Until now, facility managers have had, at best, a peripheral relationship with the MasterFormat. That will change with MF 04. The expanded MasterFormat will do several things for facility managers the current edition doesn’t. First, it will provide expanded life cycle activities sections. This will enable facility managers to specify maintenance and repair activities, recycling, and other life cycle activities using the same format and numbering structure as the construction specifications.

A facility services grouping in the document will include mechanical, electrical, communications, fire suppression, life safety, and automated controls divisions. This expansion of the so called traditional “building engineering” divisions will provide additional space in MasterFormat for more subject matter.

Unveiling

The goal of a new and improved MasterFormat is nearly here. April 9-11 at Construct America in Chicago, CSI will introduce the latest version of the draft. CSI is welcoming all professionals to comment on this latest draft-either at the show or online.

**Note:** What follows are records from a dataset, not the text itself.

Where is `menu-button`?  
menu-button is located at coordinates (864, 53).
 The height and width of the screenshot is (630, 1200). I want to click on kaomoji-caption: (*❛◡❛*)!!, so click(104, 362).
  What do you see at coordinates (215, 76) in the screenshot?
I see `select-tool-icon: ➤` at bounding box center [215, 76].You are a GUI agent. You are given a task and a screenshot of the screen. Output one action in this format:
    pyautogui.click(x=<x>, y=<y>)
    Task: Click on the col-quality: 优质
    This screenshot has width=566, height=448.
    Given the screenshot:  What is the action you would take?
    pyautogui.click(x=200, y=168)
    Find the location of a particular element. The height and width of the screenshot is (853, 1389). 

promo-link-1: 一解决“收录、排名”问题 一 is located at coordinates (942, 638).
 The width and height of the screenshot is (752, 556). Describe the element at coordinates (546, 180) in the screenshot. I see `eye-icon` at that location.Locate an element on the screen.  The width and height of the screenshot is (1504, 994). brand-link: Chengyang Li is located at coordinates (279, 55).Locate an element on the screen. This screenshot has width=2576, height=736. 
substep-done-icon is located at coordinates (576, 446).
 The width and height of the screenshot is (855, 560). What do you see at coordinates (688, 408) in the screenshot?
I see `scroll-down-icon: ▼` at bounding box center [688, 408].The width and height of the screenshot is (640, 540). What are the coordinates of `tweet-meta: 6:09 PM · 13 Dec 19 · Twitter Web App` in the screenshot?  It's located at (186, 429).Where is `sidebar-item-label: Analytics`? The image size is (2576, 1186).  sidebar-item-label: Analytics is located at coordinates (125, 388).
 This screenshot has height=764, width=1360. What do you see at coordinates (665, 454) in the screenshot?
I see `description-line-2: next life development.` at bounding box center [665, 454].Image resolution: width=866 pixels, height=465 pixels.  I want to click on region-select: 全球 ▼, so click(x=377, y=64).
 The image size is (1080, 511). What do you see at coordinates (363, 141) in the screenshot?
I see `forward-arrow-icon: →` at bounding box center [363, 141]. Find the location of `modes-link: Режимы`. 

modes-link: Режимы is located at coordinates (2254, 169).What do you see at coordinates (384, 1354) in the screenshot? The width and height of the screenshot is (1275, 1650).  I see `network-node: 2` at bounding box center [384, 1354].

CSI recognizes that information is not only required for the actual construction process, but also needed for the life of the building afterwards. Construction is only a small part of the life cycle. Once a building is constructed, much care and maintenance is needed to ensure its utility and stability for years to come.

Hall is currently the chairman of the Construction Specifications Institutes’ MasterFormat Expansion Task Team and is the founder and president of Charlotte, NC-based Hall Architects, Inc.